Category: 災害・事件・事故
管内で29件発生
前年の総件
数を上回る
石垣市内で50代の男性が熱中症で死亡した労働災害を受け、八重山労働基準監督署(嘉手納尚署長)は各事業所に予防対策の徹底を求めている。16日には、県労働基準協会八重山支部など事業者4団体に緊急要請を行った。管内では2001年以降、熱中症による休業4日以上の労災は発生していなかったが、同署は「熱中症は初期対応を誤れば死亡、重篤な災害につながりやすい」と注意喚起。今回のケースは「熱への順化」が十分でなかった可能性があることから、作業管理上の注意点も指摘している。
県が週ごとに公表している熱中症発生状況(6月1日~9月30日)によると、県内では第10週(8月7日)までに222件の熱中症の報告があった。八重山保健所管内は29件で、すでに前年の総件数11件を上回っている。
監督署によると、熱中症で死亡した男性は8月3日、森林で下刈り作業を行っていたが、この作業に就労して2日目だったことから、暑さや熱に慣れていなかった可能性が指摘されている。

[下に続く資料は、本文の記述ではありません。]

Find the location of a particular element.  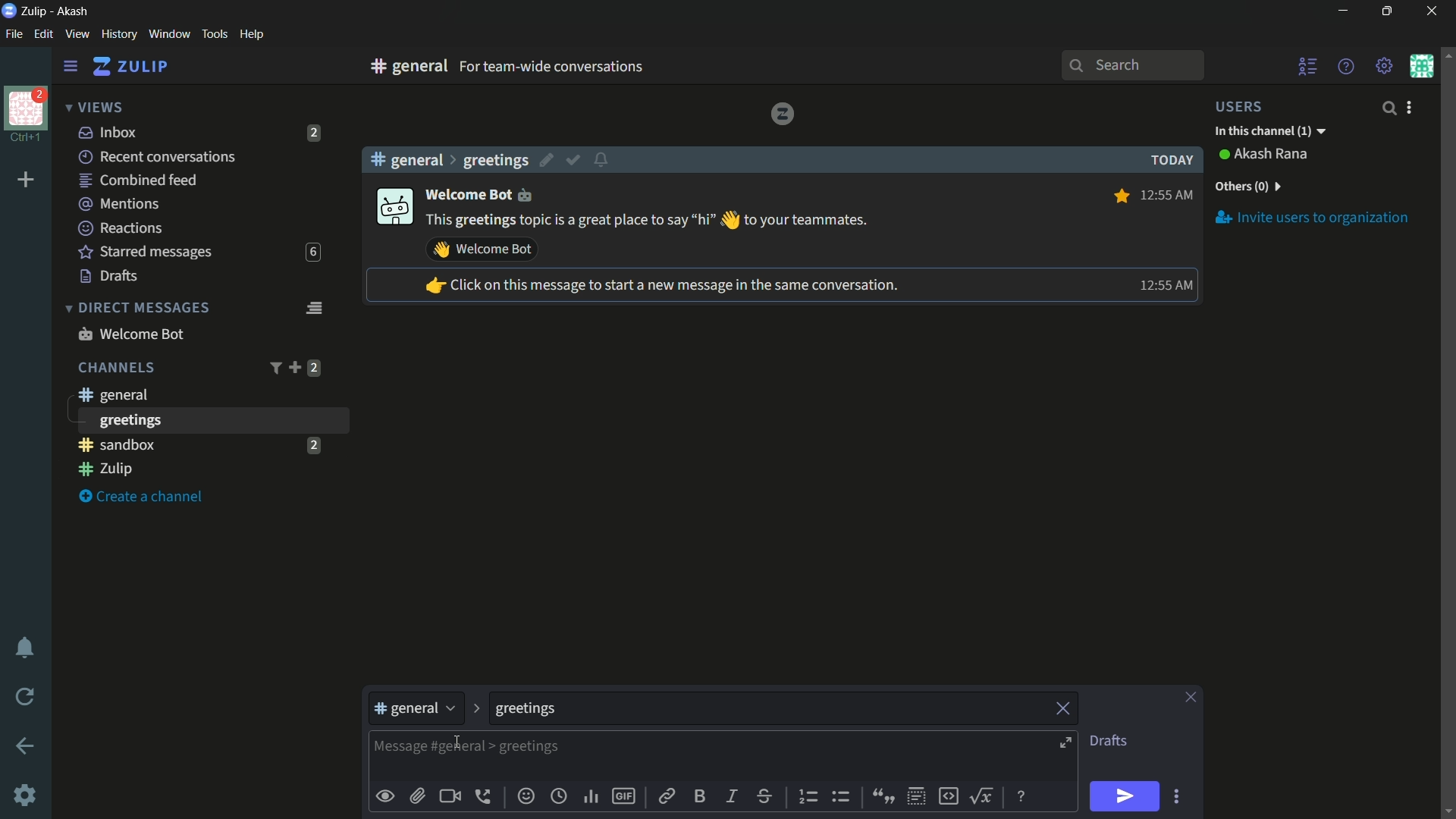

同署が配布した熱中症予防に関する資料によると、「熱への順化」の有無が発生リスクに大きく影響することから、計画的に熱への順化期間を設けることが望ましく、その例として▽順化していない状態から7日以上かけて熱へのばく露時間を次第に長くすることを挙げている。また、熱へのばく露が中断すると4日後には順化の顕著な喪失が始まり、3~4週間後には完全に失われることに留意するよう促している。
同署では「熱中症に対する知識を持ち、自己、家庭、職場で管理してほしい。作業では1人ひとりが声を掛け合い、異常がないかどうか確認してほしい」と呼びかけている。